A lot of attention is being given to an eye-raising YouGov poll of the Conservative party membership which shows they would prefer Brexit to happen even if it meant the end of the United Kingdom, the death of the Conservative party, or the return of cholera to British streets. (I made that last one up.)
Faced with a series of dire trade-offs, large majorities of Conservative party activists say they would be willing to stomach economic harm, an independent Scotland, a united Ireland or even the break-up of the Tory party itself if it means Brexit goes ahead. There is just one eventuality that makes Conservative activists think better of Brexit: if it means that Jeremy Corbyn ends up in Downing Street.

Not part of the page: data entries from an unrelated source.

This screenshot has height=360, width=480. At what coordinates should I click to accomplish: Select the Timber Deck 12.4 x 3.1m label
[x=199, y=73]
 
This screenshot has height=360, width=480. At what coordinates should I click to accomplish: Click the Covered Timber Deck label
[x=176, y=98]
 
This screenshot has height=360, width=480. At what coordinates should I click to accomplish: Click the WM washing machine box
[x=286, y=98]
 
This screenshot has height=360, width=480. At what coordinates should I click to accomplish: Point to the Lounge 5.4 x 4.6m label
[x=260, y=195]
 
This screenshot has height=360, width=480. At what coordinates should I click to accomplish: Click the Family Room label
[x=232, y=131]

It’s being taken as a sign that the Conservative party is chock full of diehard Brexiteers who would rather see their own families skinned and eaten than abandon Brexit. But the actual findings are more complicated than that.
YouGov’s polls of party members are consistently reliable and there are good reasons to give these polls more credence than regular polls, as many of the factors that make regular polling – a difficulty in finding enough non-politically engaged people, accurately gauging turnout – so difficult do not apply.
They are a reminder of the story throughout the polls, which is that for most voters, their referendum vote is more important than their party one. The challenge for the Conservative party is that to win an election they have to have a Brexit position that retains and wins back the Leave voters who backed them in 2017: while finding a way to broaden the geographic and political breadth of their 2017 coalition, which was insufficient to win a parliamentary majority.
There are two tedious clichés that get exchanged in the Brexit debate. The first is that “nobody voted to be poorer”, and the second is that “Leave voters knew what they voted for”. There are a variety of problems with the “no-one voted to be poorer” line. The first is that, of course, people vote to be worse off all the time. Some people earning in excess of £70,000 voted in 2017 for a Labour party pledging to put their taxes up. People in receipt of in-work benefits voted in 2015 for a Conservative Party promising to cut them. The second is that most people who voted to leave did not believe they were voting to make themselves poorer, and still don’t. The Conservatives’ 2015 election victory is instructive here: people happily voted for welfare cuts in 2015 and then very rapidly turned against the idea when George Osborne attempted to take away their welfare. The poll tax, which ended Margaret Thatcher’s premiership was written in black and white in the 1987 manifesto and was used as a talking point to excoriate the wastefulness of leftwing councils.
The problem with the “Leave voters knew what they voted for” line is essentially the same: history is littered with people voting for things that they like in theory, or, or don’t believe, or haven’t really understood and then opposing them when they are presented with the reality.
The crucial thing about this poll of Conservative members, as we know from every survey of Tory party activists and indeed any conversation with Conservative activists or MPs, is that they don’t believe that Brexit will lead to economic catastrophe, or the break-up of the United Kingdom. It should be taken about as seriously as me saying I would pay £100 for a film of the critically acclaimed sitcom Community: it’s a sign that I enjoyed the programme and am greatly invested in it, but by no means a guarantee that if the show’s producer turned up with a begging bowl tomorrow I would chuck 100 quid in it.
What is striking in this poll is that the one thing that Conservative activists actually believe might happen as a result of Brexit – a victory by Jeremy Corbyn – is the one thing that they would sacrifice Brexit for.
That suggests that far from being an implacable mass of frothing Brexiteers who will crown Boris Johnson no matter what there is room for an astute campaign to spring an upset if they can successfully prosecute the argument that Johnson’s Brexit plans mean an election that the party would lose. But that would require capabilities that, so far, have been in short supply.